Quasi pari alle prime ondate. Proprio come in questi giorni in Italia. Ma la reazione è stata tempestiva: subito terze dosi a tappeto. Oggi il 45% della popolazione israeliana ha già fatto il richiamo. E gli effetti sono esattamente quelli auspicati: la media dei decessi per Coronavirus oggi è stata ridotta a tre al giorno. Secondo uno studio pubblicato da Lancet questa settimana (e realizzato da ricercatori di Harvard sulla popolazione che ha ricevuto la terza dose ad agosto), a sette giorni dal richiamo il rischio di ricovero ospedaliero si abbassa del 93%. In parole povere, l'Italia ha un sentiero tracciato. Anche se c'è qualche differenza c'è tra noi e loro. Prendiamo prima gli aspetti positivi. Per certi versi, le cose sono andate meglio dalle nostre parti: i no vax israeliani sono più numerosi dei nostri e ben rappresentati soprattutto nelle comunità ortodosse e in quelle arabe immigrate.
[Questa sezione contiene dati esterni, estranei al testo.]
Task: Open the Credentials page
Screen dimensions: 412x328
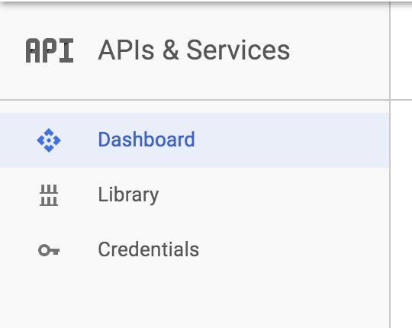Action: coord(149,249)
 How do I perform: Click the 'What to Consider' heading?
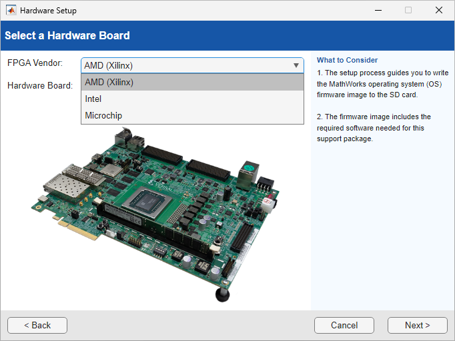point(347,60)
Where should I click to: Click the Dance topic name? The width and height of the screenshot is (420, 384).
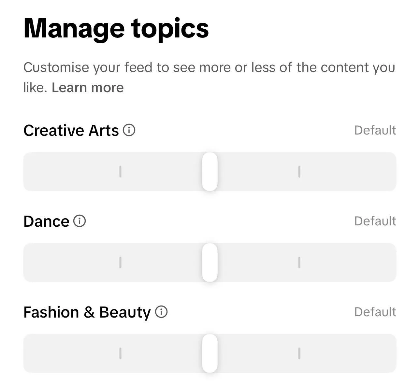pos(47,221)
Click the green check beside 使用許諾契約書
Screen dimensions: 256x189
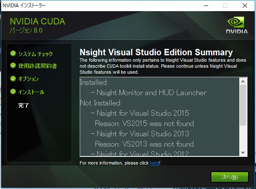point(13,66)
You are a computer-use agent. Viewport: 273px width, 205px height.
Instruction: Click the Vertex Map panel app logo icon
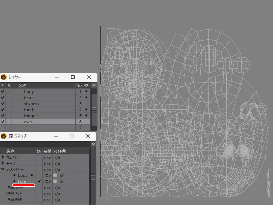[x=4, y=136]
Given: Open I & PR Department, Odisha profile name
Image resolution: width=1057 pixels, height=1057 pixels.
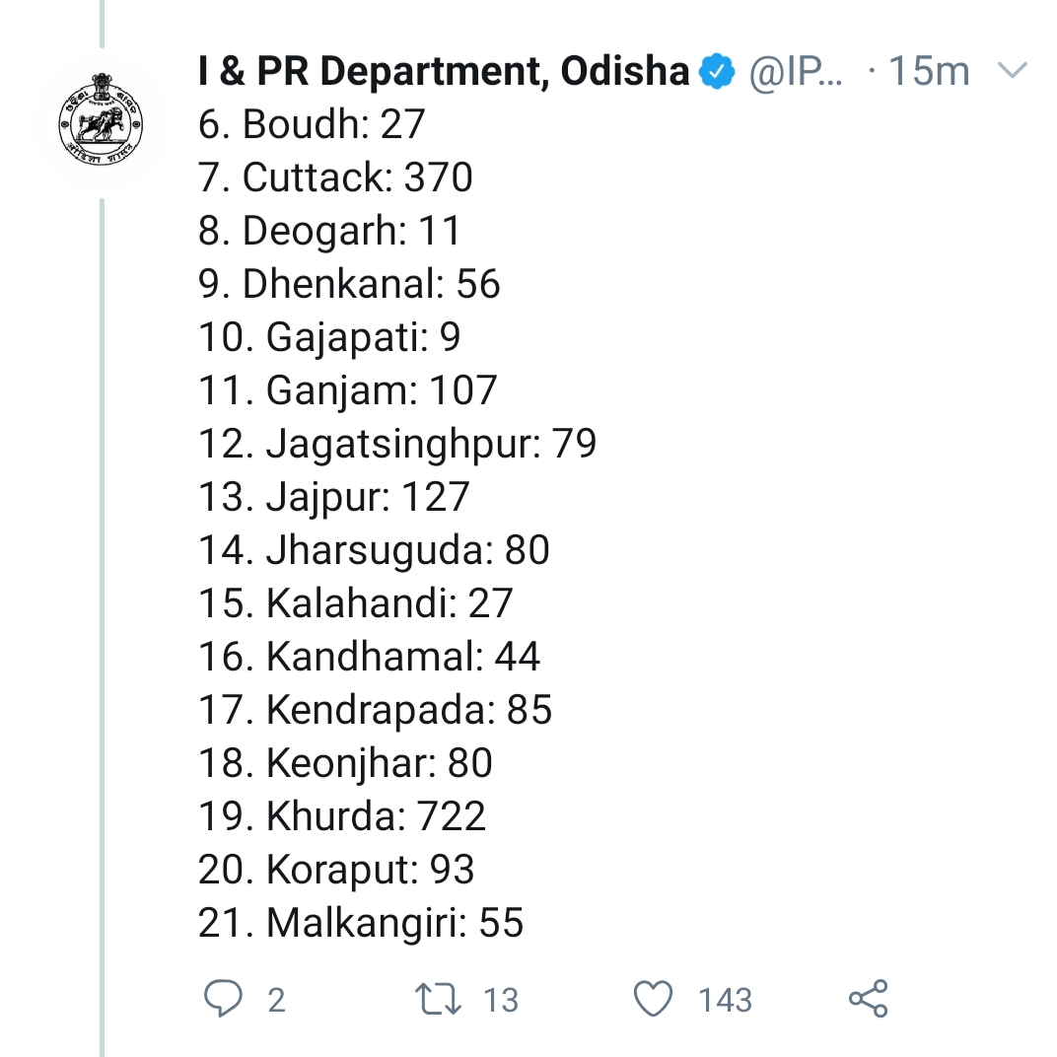Looking at the screenshot, I should coord(444,72).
Il che probabilmente spiega come mai da noi l'aumento di contagi è meno marcato rispetto a quello visto nel paese mediorientale. Le buone notizie, però, per noi finiscono qui. Prima di tutto a chi dice che la nostra campagna per la terza dose procede a gonfie vele tocca sottoporre alcuni dati: siamo poco oltre il 3% di nuove iniezioni sul totale della popolazione, dietro a nazioni come la Cambogia o El Salvador, che non rappresentano certo un faro per i sistemi sanitari del nostro pianeta.

 

 

E c'è anche da dire che buona parte dei centri vaccinali italiani in queste settimane sono stati chiusi, quindi procedere con somministrazioni di massa potrebbe comportare qualche difficoltà. Riguardo agli approvvigionamenti, le scorte ci sono (circa 9 milioni di dosi in magazzino). Ora però bisogna usarle. La conferenza stampa di ieri aveva proprio questo obiettivo: annunciare che è necessario un cambio di passo sui richiami. Speranza chiede di "accelerare". Le Regioni, tuttavia, restano in attesa che da Roma arrivino indicazioni su come partire, perché al momento non è chiaro neanche quale saranno le fasce d'età da puntare. Infine, bisogna tener presente quale è stato l'andamento della "curva" dei decessi in Israele. Dopo l'inizio della campagne per le terze dosi, ci sono volute alcune settimane per vedere degli effetti positivi sui bollettini. Anche in Italia, quindi, le cose potrebbero peggiorare, prima di migliorare. Ultima nota: non è affatto detto che con il "booster" sia tutto finito. In Israele c'è anche chi parla di quarta dose. Per fortuna, però, per allora potremmo avere anche altre armi, ovvero il farmaco antivirale in grado di curare i malati, già sperimentato da due case: Merck e Pfizer.